Omni-Path network fabric by Cornelis Networks

The Niflheim cluster has a 100 Gbit/s Intel OmniPath high speed network fabric.

This page assumes a RHEL 8 Linux or EL8 clones system. Older archived versions of these pages with information related to CentOS 7 Linux may be found in the archive or in the v24.06 release of these pages.

OmniPath software and documentation

From early 2021 the Intel Omni-Path product has been taken over by a spin-out company CornelisNetworks.

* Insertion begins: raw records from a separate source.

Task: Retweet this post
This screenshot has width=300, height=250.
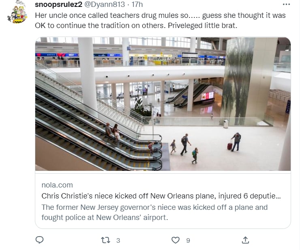Action: click(105, 240)
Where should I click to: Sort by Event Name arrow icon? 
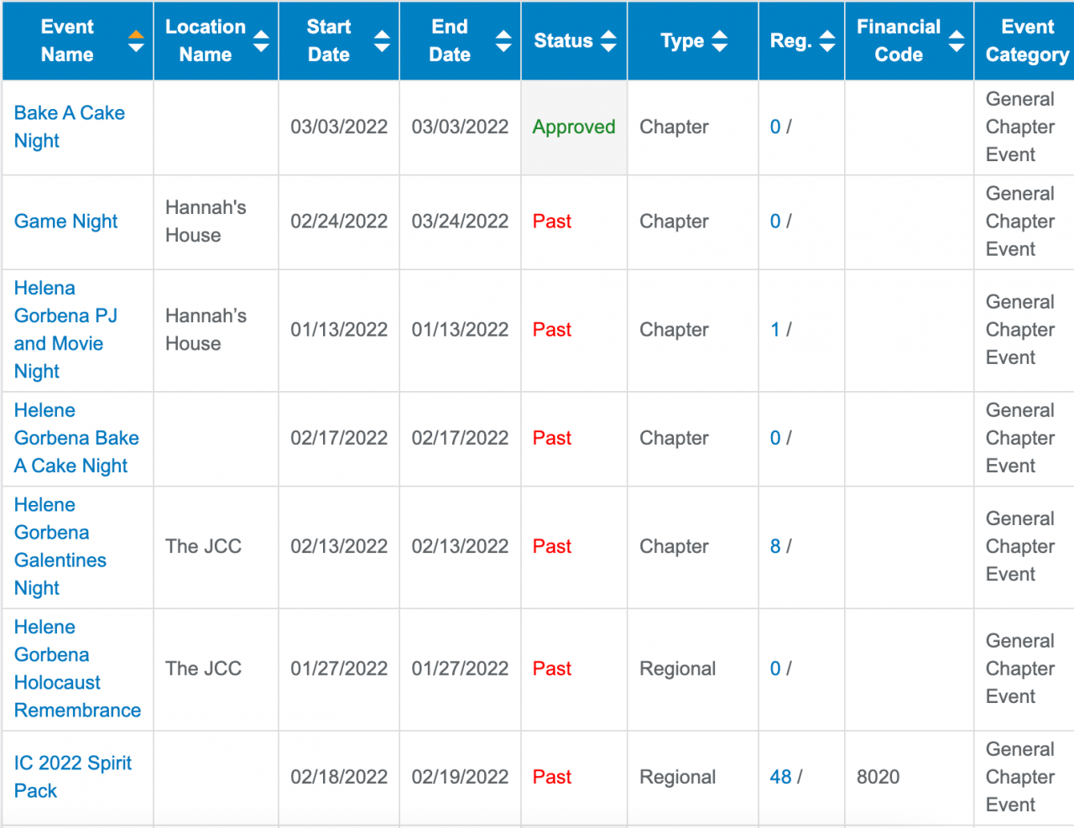[x=136, y=41]
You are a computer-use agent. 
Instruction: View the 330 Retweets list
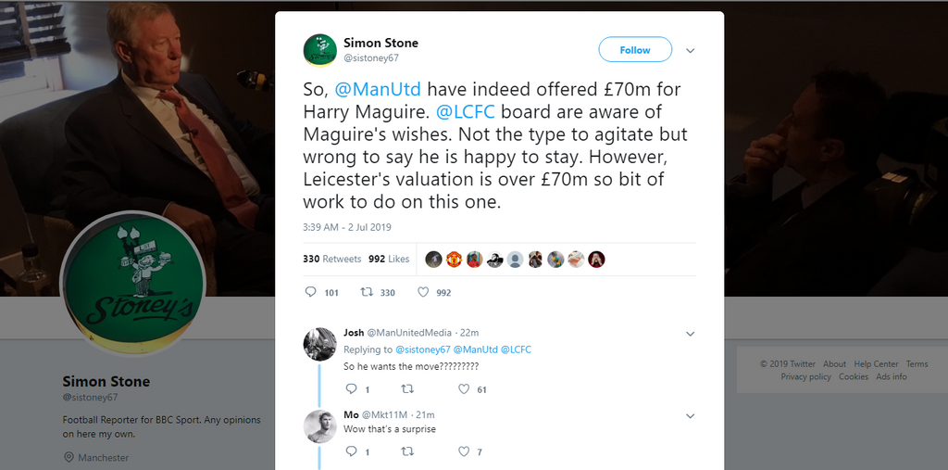coord(331,259)
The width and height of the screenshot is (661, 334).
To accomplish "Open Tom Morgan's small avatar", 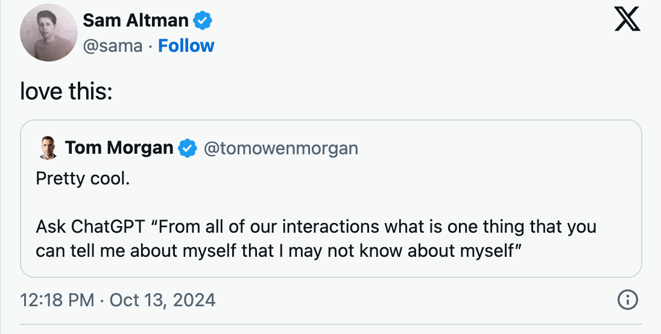I will pyautogui.click(x=48, y=148).
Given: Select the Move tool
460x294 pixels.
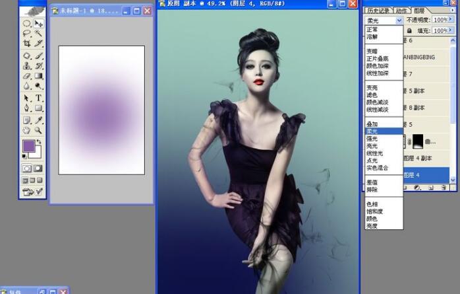Looking at the screenshot, I should (39, 23).
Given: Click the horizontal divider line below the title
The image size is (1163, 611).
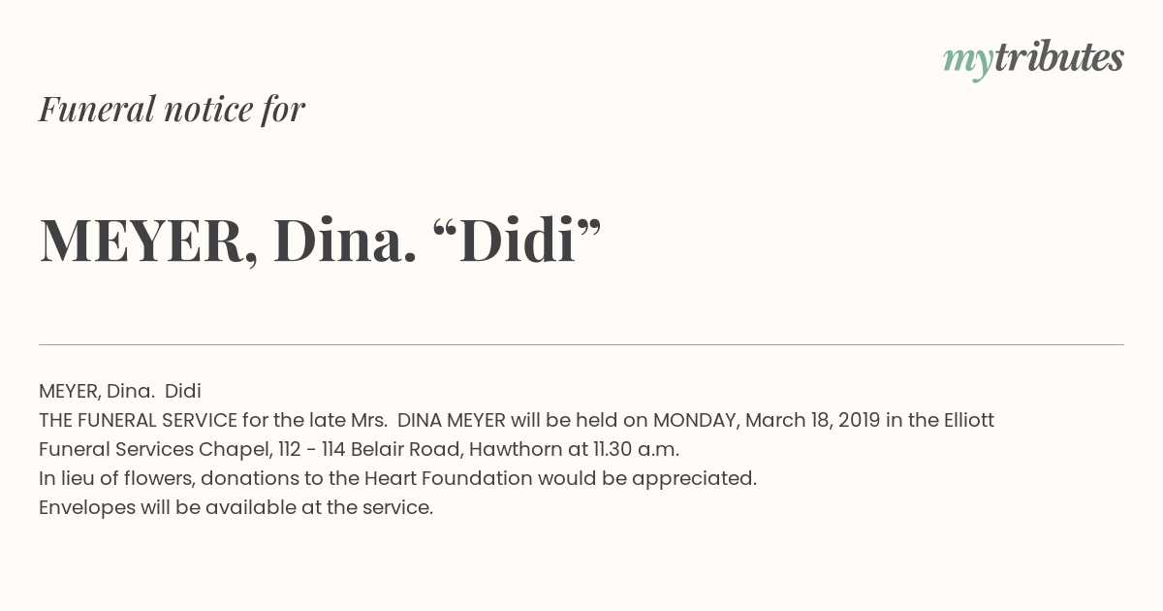Looking at the screenshot, I should point(582,344).
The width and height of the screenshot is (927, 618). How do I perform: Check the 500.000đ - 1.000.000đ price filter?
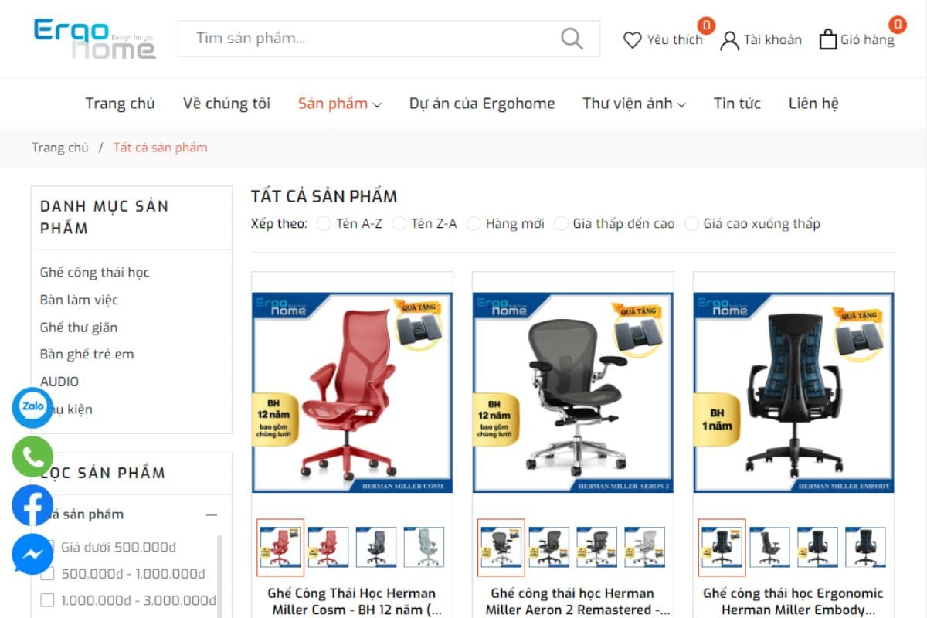48,573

Download of software and documentation is available from CornelisNetworks:

There is a Omni-Path User Group OPUG for public discussions about OmniPath.

OmniPath switches

Please see the Omni-Path switches page.

There is (apparently) a requirement that the OPA node software version and the switch firmware version must not differ by more than 1 version. For example, software version 10.9 is compatible with switch firmware 10.8, but older firmware releases (10.7, etc.) are not supported or tested.

Hardware installation

Read the document Intel Omni-Path Host Fabric Interface Installation Guide, especially the section Hardware Installation.

The default BIOS setting must be that the PCIe speed is set to Auto (may vary with BIOS). For a PCIe Gen3 x16 adapter the PCIe bus speed should be 8 GT/s, whereas Gen2 speed would only be 5 GT/s. In older versions of this manual there was an incorrect requirement of Gen2 speed setting.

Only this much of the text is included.